South Mountain Speakers Series continues Thursday, September 12, 2013
Wilson College at 7 pm
Bees, wasps and other pollinators will be the topic of the next lecture in the South Mountain Speakers Series on Thursday, September 12, at Wilson College in Franklin County.
This is the fourth year for the South Mountain Speakers Series, envisioned as a revival of the talks given by Joseph Rothrock in the late 19th century as part of his work to preserve and restore Pennsylvania’s forests and natural landscape.
Thursday’s discussion, entitled "Bee Well: Native Pollinators and the Working Landscapes of South Mountain,” begins at 7 p.m. in the Brooks Science Center Auditorium, at Wilson College, 1015 Philadelphia Ave., Chambersburg. It is free and open to the public.
“Bees, wasps and other native pollinators provide critical services to the South Mountain ecosystems,” Allen Dieterich-Ward, associate professor of history at Shippensburg University and the chair of the committee on the speaker series, said. “We invite citizens to learn more about the pollinators of our region and what we can do to help maintain and increase populations of these essential insects.”
Much of the food that we eat is pollinated by these fascinating though often overlooked insects. Yet, pollinator populations across the country are plummeting, and scientists and apiarists (or beekeepers) are at a loss to explain why. Indeed, the phenomenon has been called Colony Collapse Disorder.

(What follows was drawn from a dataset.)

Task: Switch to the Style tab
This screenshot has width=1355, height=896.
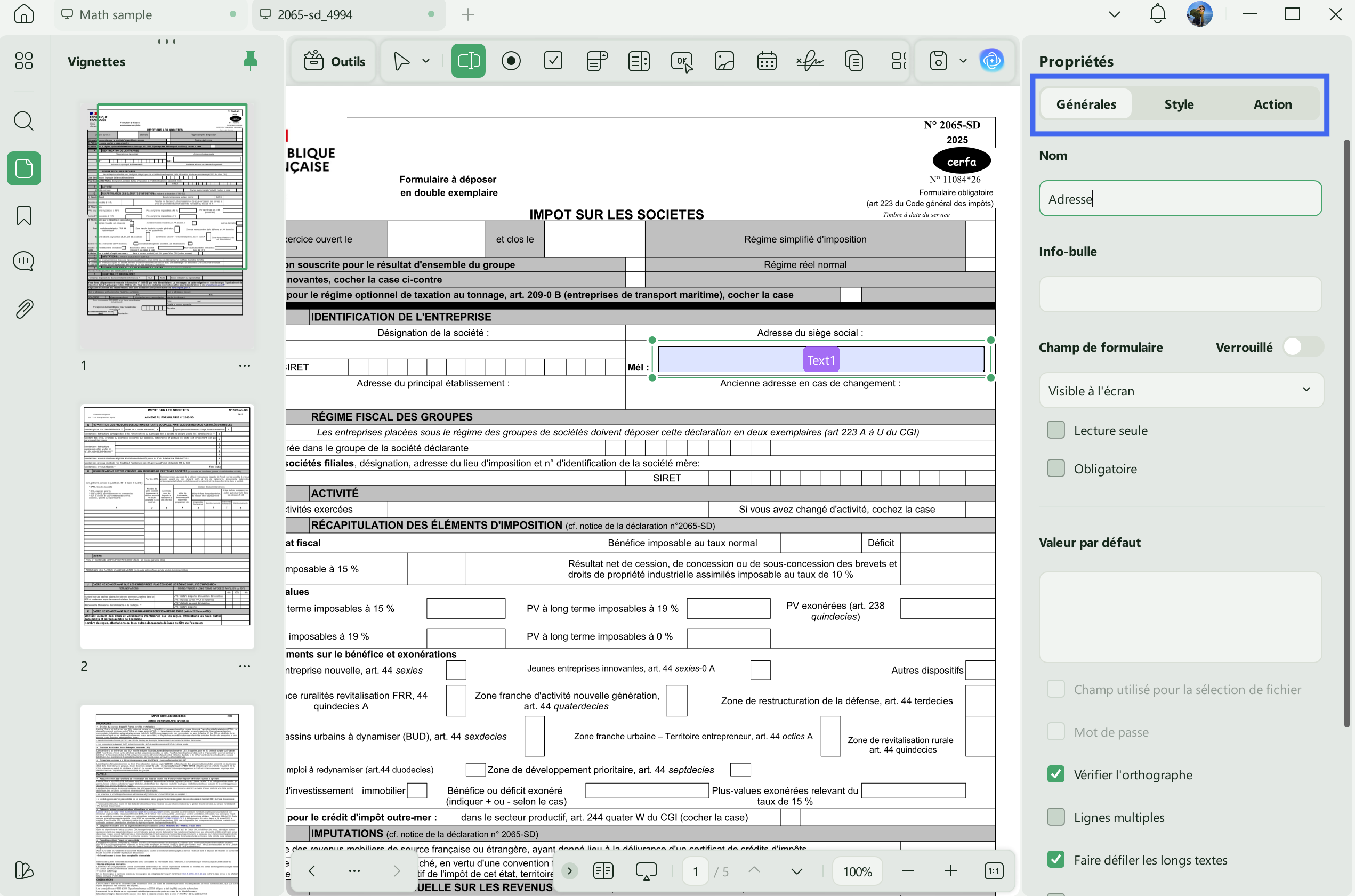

The lecture will be given by Alex Surciča, horticultural consultant with the Cumberland Valley Cooperative Association. Following his talk, he’ll be joined on a panel by Connie Schmotzer, Penn State Cooperative Extension educator in York County, and Margaret Eppig, director of Middle School Programs for the Maryland Agricultural Education Foundation.
The lecture is sponsored by Wilson College, Cumberland Valley Cooperative Association, Appalachian Trail Conservancy, Department of Conservation and Natural Resources and the South Mountain Partnership.
Following Thursday's talk, one lecture remains in the 2013 season of the Speakers Series. On October 24, Shippensburg University will host a talk to focus on “Crimes Against Nature: Conservation Law and the History of Wildlife Protection in the South Mountain Region.”
Pennsylvania's South Mountain landscape is a 400,000-acre region that lies at the northern end of the Blue Ridge Mountains. Comprising Adams, Cumberland, Franklin and portions of York county, the landscape is defined by the South Mountain and Michaux State Forest, as well as the working lands and communities that surround and depend upon the mountain.
The South Mountain Partnership is a group of citizens, businesses, non-profit organizations, academic institutions and government representatives in Adams, Cumberland, Franklin and York counties, working together to protect and enhance the landscape.
The partnership was sparked by DCNR’s Conservation Landscape Initiative, an effort to engage communities, local partners and state agencies and identify funding opportunities to conserve high-quality natural and cultural resources while enhancing the region’s economic viability.